The reference population was derived from a primary care EMR database, known as the Electronic Medical Records Primary Care (EMRPC). EMRPC (formerly referred to as EMRALD) contains all clinical information from the medical chart of ~450 000 patients, contributed by over 400 primary care physicians using the Practice Solutions EMR in Ontario, Canada. Available data include the Cumulative Patient Profile (CPP) (medical history, problem list, medications, risk factors and allergies), progress notes, laboratory tests, specialist consultation letters, diabetes education center notes, and hospital discharge summaries. The population of EMRPC is generally representative of the entire Ontario population, with slight under-representation of young adult men and slight over-representation of young adult women.20

All patients in EMRPC with diabetes were identified using a previously validated algorithm that has a sensitivity of 83.1% and specificity of 98.2%.21 22 Inclusion criteria were age ≥18 years and use of EMR by the primary care physician for at least 1 year. Exclusion criteria included individuals registered to the primary care physician who had not yet had a clinic visit prior to 30 September 2015 and missing date of birth.

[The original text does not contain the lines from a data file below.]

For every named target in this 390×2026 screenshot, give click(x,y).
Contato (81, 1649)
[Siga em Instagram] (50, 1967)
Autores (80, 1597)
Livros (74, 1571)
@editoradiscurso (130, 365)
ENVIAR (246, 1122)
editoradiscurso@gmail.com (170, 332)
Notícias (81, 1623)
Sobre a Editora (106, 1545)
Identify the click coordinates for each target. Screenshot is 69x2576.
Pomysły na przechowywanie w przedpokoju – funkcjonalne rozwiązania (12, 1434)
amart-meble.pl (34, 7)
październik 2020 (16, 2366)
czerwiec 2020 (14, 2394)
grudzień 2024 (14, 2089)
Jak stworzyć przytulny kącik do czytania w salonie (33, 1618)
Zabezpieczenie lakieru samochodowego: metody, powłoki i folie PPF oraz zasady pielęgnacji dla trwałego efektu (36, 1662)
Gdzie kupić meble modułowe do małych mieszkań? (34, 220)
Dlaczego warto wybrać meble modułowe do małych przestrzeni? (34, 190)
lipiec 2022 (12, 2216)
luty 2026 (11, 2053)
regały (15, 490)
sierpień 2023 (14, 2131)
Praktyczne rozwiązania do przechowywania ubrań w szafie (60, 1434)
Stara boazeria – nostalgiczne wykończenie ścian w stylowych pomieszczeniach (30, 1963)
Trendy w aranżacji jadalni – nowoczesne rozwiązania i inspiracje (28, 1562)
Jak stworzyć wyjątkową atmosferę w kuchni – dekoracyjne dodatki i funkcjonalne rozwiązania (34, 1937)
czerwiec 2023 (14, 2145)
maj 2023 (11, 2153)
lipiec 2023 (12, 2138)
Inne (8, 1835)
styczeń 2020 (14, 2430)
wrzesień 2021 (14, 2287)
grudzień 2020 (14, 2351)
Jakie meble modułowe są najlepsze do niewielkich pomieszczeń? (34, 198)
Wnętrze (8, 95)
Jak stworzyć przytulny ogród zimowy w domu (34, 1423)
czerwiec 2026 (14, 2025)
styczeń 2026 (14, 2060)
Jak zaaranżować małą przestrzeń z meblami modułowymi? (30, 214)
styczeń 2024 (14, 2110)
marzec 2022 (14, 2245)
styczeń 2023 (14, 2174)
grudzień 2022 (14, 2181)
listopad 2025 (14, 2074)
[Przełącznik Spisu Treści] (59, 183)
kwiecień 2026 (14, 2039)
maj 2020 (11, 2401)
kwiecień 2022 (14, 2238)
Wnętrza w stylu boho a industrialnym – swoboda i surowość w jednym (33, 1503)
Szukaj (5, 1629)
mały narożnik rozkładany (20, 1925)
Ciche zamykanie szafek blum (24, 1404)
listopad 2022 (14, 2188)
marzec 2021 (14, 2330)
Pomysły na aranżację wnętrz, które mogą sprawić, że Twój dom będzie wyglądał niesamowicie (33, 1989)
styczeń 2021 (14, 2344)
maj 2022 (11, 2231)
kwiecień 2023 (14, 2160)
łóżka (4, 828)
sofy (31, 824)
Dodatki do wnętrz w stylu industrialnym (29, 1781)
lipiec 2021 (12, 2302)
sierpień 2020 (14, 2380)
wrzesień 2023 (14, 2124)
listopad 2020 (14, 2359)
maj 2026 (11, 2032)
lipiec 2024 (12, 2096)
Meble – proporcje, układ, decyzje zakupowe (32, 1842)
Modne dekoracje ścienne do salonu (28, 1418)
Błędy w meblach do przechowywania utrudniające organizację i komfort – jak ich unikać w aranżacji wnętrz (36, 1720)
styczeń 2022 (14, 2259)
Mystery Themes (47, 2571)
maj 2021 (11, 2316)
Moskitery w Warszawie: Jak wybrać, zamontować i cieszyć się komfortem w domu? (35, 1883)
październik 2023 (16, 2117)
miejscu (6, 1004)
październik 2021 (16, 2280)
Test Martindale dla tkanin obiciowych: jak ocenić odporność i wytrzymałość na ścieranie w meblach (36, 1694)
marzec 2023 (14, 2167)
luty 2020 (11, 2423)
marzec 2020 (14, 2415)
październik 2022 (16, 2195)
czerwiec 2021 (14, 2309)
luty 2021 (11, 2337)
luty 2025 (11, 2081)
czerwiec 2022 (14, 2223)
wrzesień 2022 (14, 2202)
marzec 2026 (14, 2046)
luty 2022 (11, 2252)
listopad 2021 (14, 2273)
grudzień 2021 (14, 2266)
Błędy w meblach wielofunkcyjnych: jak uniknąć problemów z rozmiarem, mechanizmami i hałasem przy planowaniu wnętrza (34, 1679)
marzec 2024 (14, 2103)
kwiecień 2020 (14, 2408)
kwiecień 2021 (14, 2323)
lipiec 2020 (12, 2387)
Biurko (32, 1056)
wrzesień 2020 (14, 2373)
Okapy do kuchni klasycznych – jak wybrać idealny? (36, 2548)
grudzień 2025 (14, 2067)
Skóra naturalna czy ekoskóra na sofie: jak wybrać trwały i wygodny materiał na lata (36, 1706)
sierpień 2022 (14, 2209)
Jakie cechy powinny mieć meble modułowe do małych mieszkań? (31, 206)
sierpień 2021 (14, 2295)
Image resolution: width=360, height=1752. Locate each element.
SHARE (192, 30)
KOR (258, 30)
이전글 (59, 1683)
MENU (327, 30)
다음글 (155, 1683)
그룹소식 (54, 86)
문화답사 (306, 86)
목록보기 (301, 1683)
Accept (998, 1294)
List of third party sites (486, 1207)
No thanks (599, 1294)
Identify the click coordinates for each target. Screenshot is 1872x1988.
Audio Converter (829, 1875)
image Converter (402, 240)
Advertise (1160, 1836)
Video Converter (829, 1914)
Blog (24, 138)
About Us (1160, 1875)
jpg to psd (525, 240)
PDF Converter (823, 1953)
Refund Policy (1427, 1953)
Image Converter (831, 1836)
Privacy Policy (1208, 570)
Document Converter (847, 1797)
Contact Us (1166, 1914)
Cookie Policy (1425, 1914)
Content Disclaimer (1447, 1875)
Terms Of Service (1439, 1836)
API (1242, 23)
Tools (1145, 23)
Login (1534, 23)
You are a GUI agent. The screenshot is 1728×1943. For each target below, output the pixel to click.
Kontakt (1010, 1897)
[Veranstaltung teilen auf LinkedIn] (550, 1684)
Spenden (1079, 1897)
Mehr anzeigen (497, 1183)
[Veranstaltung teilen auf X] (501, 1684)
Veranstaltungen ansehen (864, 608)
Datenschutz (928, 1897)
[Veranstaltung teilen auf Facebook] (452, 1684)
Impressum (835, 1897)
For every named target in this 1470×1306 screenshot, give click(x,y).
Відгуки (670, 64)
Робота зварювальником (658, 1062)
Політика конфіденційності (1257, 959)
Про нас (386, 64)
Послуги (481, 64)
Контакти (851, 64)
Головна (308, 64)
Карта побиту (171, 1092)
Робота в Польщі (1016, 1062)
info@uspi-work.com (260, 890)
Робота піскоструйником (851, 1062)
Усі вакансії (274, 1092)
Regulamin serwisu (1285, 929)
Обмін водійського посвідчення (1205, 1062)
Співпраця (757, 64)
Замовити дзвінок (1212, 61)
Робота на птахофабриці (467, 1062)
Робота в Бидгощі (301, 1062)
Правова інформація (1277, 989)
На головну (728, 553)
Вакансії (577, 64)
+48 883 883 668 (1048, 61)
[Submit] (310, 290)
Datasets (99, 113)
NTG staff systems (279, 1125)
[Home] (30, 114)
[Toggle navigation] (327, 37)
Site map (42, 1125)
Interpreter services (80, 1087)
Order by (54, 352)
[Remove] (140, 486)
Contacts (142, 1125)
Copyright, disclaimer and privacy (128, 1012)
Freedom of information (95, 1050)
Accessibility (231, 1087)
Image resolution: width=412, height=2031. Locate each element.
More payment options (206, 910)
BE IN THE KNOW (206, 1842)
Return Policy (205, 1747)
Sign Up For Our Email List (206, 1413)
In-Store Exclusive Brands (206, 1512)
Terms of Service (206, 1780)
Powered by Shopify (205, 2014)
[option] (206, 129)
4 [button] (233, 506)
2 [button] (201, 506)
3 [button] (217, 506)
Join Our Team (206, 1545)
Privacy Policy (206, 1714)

A random 25% subsample of EMRPC patients with diabetes were selected to create the reference population. The number of individuals required in validation studies of a disease state depends on the prevalence of the disease. A larger number of individuals is required for diseases with low prevalence to ensure there are a sufficient number of cases in the validation sample.23 To increase the efficiency of chart abstraction, we used an approach similar to the ‘Strawman’ algorithm employed by Klompas et al,12 by selecting patients more likely to have T1D to undergo chart abstraction, thereby increasing the number of cases for the same number of charts abstracted. A search of medications in the CPP categorized patients into those with possible T1D (prescribed insulin with or without metformin, but no other antihyperglycemic agent) who were selected for chart abstraction, and those unlikely to have T1D (not prescribed insulin or prescribed a non-insulin, non-metformin antihyperglycemic agent) whose charts were not abstracted but were included in the reference population as they were assumed to not have T1D.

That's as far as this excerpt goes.